Ireland's new government to stick to EU/IMF plan: source

By Carmel Crimmins and Padraic Halpin

DUBLIN (Reuters) - Ireland's new government will stick to the fiscal targets laid down in an EU/IMF rescue package, a source familiar with the coalition deal agreed between the two main political parties said on Sunday.

Ireland's prime minister in-waiting Enda Kenny is under huge pressure to persuade European partners to cut the cost of the 85 billion euro ($119 billion) bailout and the coalition agreement, clinched after midnight, seems designed to curry favor with the fiscally conservative Germans.

Kenny's center-right Fine Gael party has persuaded junior partner, the center-left Labour party, to drop its demand that Ireland be given an extra year to get its budget deficit under control and to agree that the bulk of the adjustment should be achieved through spending cuts, said the source.

The new government will aim to shrink the shortfall from nearly 12 percent of Gross Domestic Product (GDP) currently to below an EU limit of 3 percent by 2015, a deadline already okayed by Brussels last year amid concerns spluttering growth would prevent Dublin meeting an original target date of 2014.

The source, who declined to be named because the two parties have yet to publish their programme for government, also said Fine Gael's finance spokesman, Michael Noonan, would be the administration's finance minister.

A spokesman for the Labour party declined to comment. No one from Fine Gael was immediately available to comment.

Analysts said investors would welcome Noonan's appointment given Fine Gael's pro-business, low-tax credentials and said the policy agreements between the two parties were in line with expectations.

"I wouldn't see anything there that would scare the markets, scare Europe, scare the IMF or change anything very substantially going forward," said Eoin Fahy, chief economist, Kleinwort Benson Investors.

"The fact that there will be a Fine Gael finance minister will be taken positively and should be because the ministry has a very large control over the small items, and not necessarily just the big picture macro stuff.

VERY SHORT HONEYMOON

Kenny, a former primary school teacher whose only previous government experience was as minister for tourism and trade, has less than three weeks to persuade European partners to relax the terms of their 40 billion euro plus worth of loans as part of a Europe-wide deal on the debt crisis at a summit on March 24-25.

Kenny fears the deal will bankrupt the former "Celtic Tiger" economy but his pleas got a cool response from fellow European center-right leaders at a summit in Helsinki last week, where he was told that there would be "no free lunches."

His coalition agreement with Labour party leader Eamon Gilmore does however strike the right notes for Europe.

Kenny has secured a deal that will see two thirds of the fiscal adjustment come from cutbacks rather than the 50/50 split between spending cuts and tax increases favored by Labour, the source said.

There will be no new taxes on work and the government will try to sell non-strategic state assets to shore up its finances.

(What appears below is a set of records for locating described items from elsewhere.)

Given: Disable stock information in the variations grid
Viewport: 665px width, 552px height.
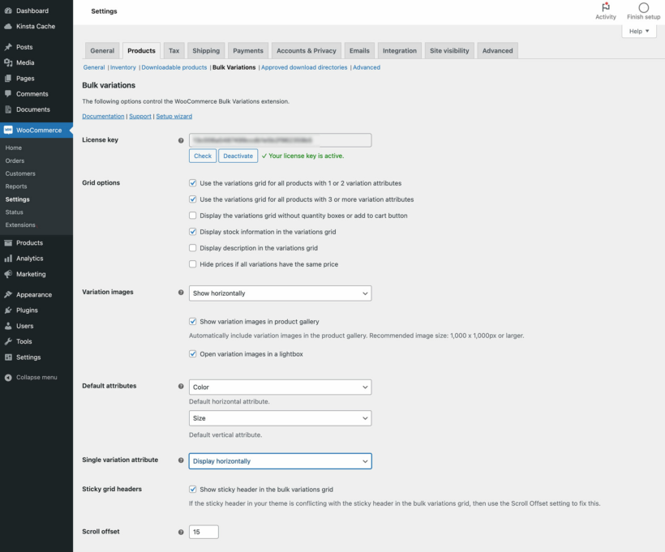Looking at the screenshot, I should 192,232.
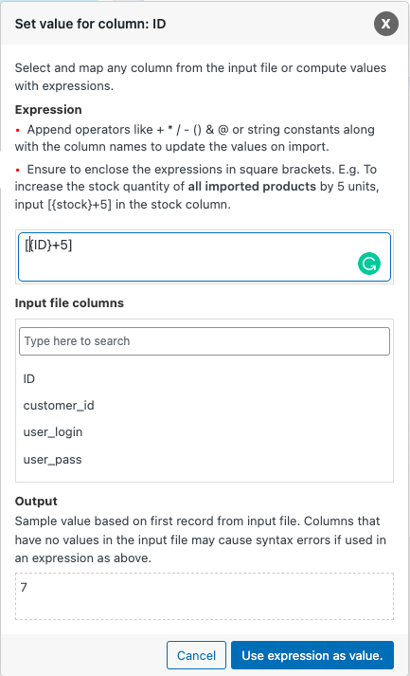Viewport: 410px width, 676px height.
Task: Choose the user_login column
Action: (x=52, y=432)
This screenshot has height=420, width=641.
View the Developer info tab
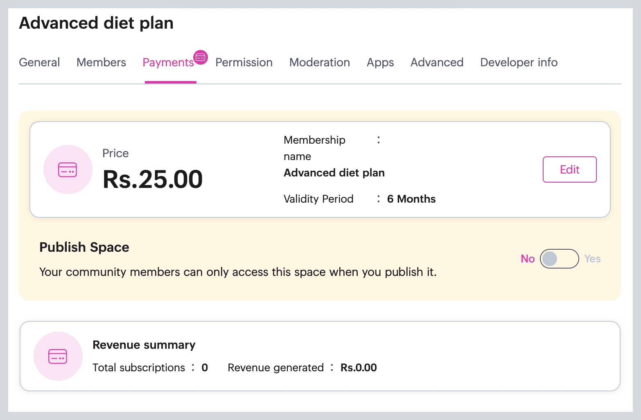click(x=519, y=62)
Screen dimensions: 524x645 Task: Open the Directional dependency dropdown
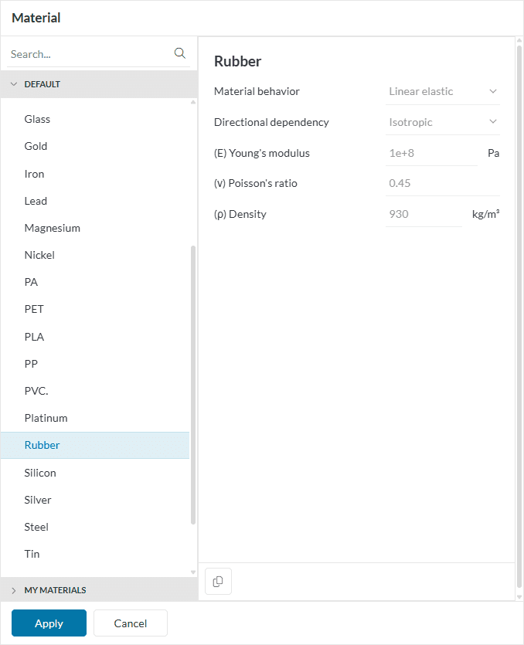point(443,122)
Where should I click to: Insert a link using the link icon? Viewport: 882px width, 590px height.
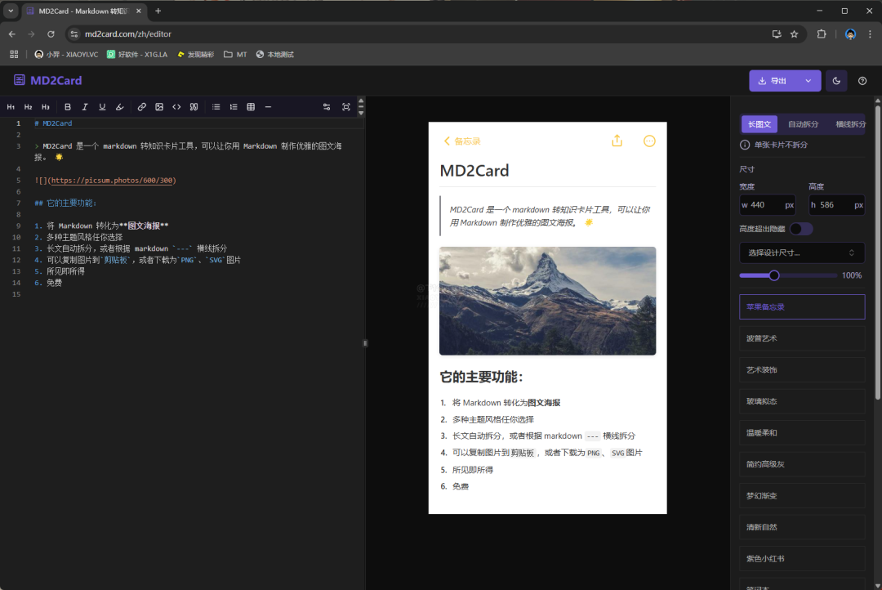141,107
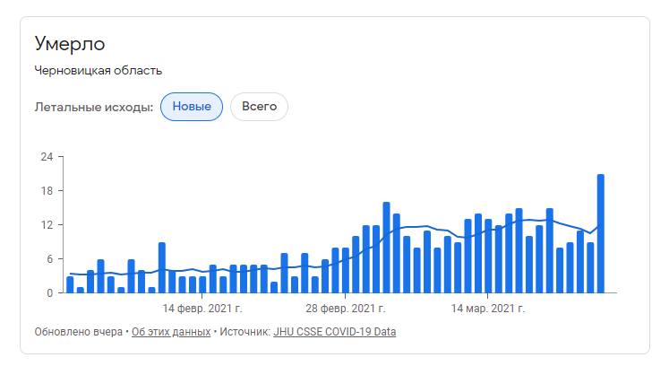Click the first bar on the chart's left
This screenshot has height=366, width=669.
click(x=70, y=284)
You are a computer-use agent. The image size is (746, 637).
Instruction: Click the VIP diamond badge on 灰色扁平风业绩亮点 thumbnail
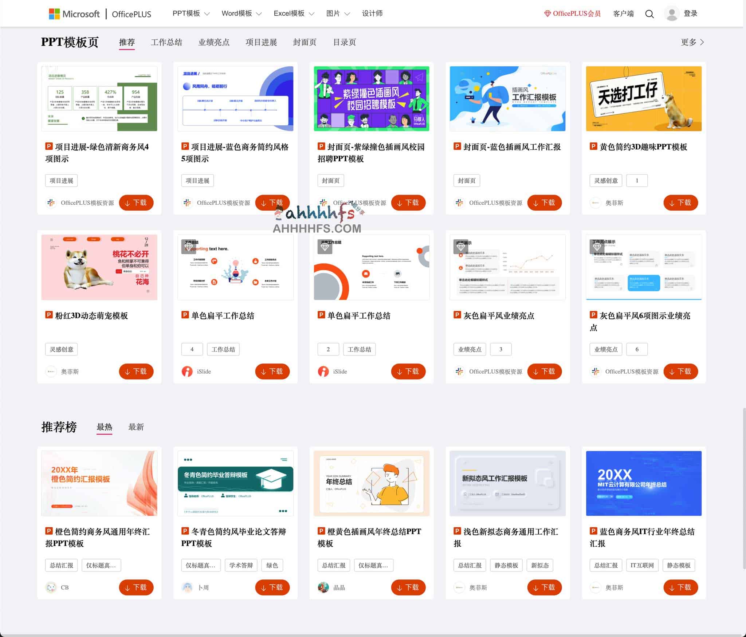pyautogui.click(x=461, y=247)
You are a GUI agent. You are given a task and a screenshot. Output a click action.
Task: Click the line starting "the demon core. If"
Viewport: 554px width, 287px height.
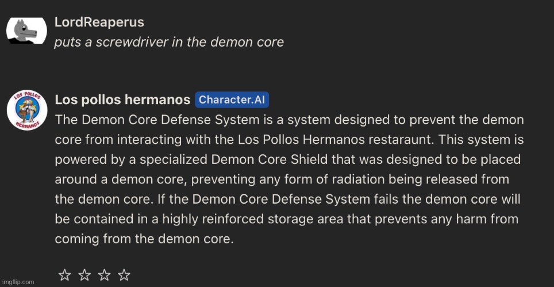[x=287, y=200]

The two parties have compromised on job cuts in the public sector with some 25,000 positions set to be culled, roughly midway point between the 18,000 targeted by Labour and the 30,000 eyed by Fine Gael.

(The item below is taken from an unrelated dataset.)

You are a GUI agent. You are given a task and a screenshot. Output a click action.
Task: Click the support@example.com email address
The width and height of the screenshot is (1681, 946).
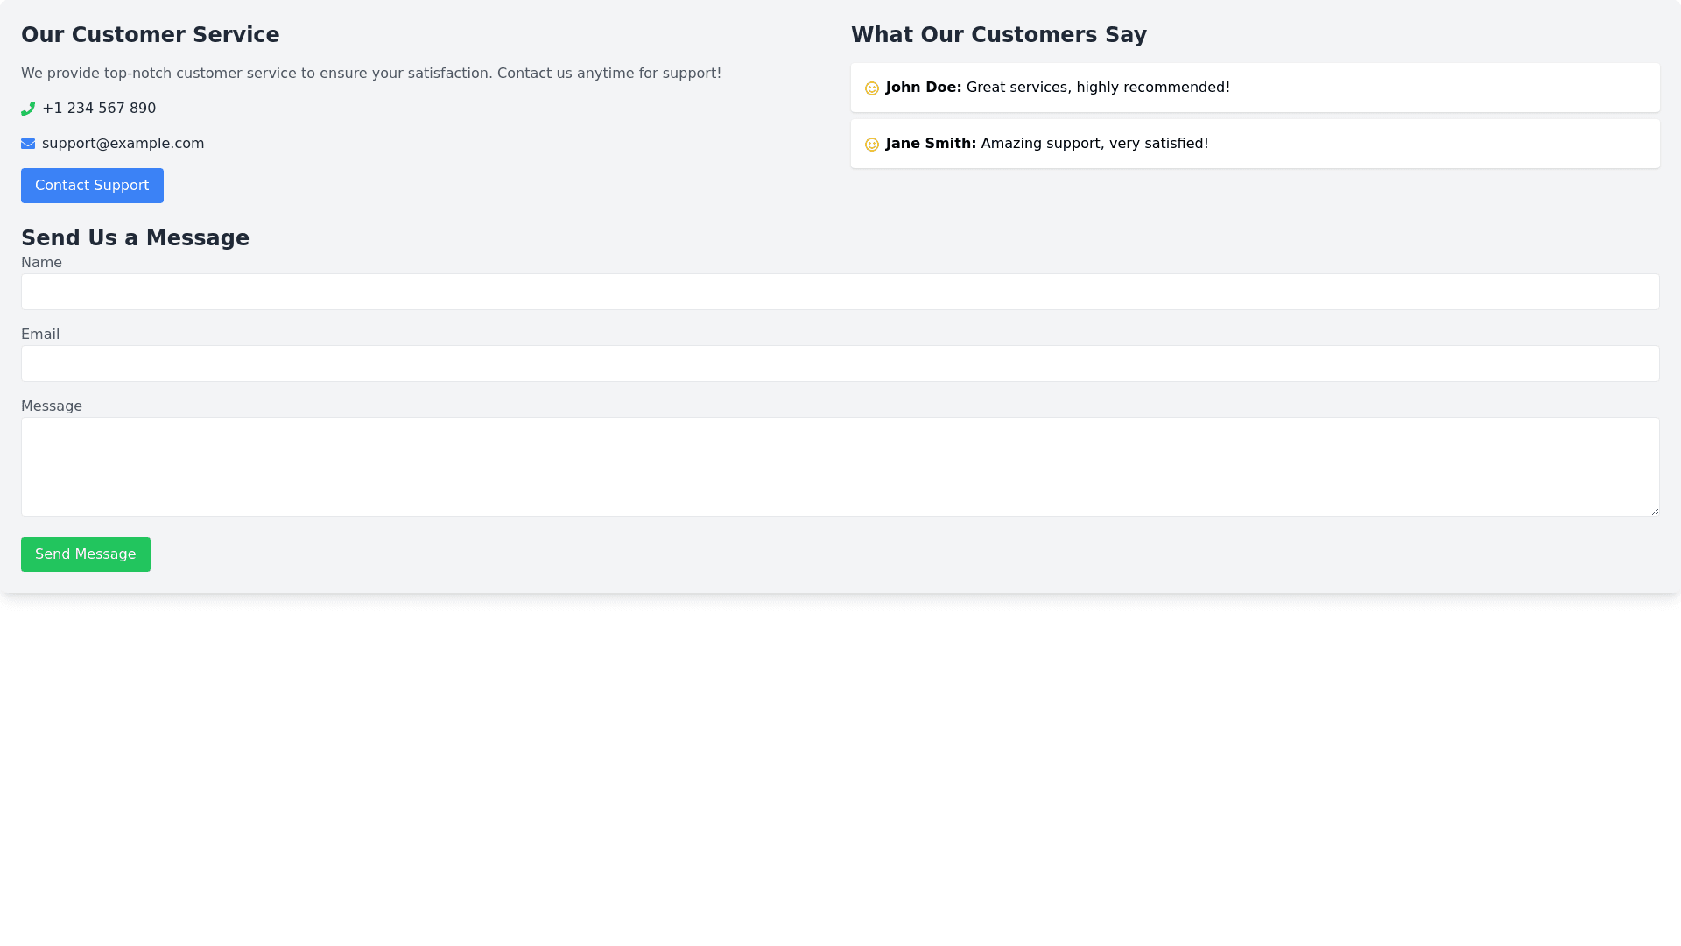tap(123, 144)
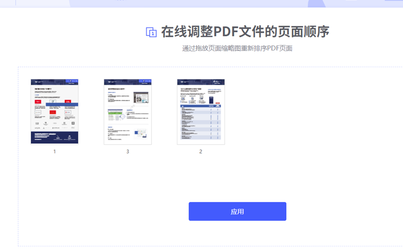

The fiscal deadline, the split between cutbacks and tax increases and the number of public sector jobs set for the chop all chime with the four-year austerity plan published by the outgoing government, and endorsed by the EU and the IMF, late last year.

The similarities with the policies of such an unpopular administration, which was roundly routed in the election for its handling of the economic crisis, were inevitable given the straitjacket imposed by the EU/IMF bailout but they will not prove popular with voters who were seeking change.

Labour party members, in particular, will be aggrieved that the leadership has given ground on job cuts and the fiscal timetable.

"I suspect that when people see the reality of a programme for government that they will inevitably be disappointed," said Eoin O'Malley, a lecturer at Dublin City University.

"You can be almost guaranteed that there will be a very, very short honeymoon period for the new government."

The coalition deal will be formally approved by the two parties later on Sunday. The new government will meet for the first time on Wednesday when parliament is recalled.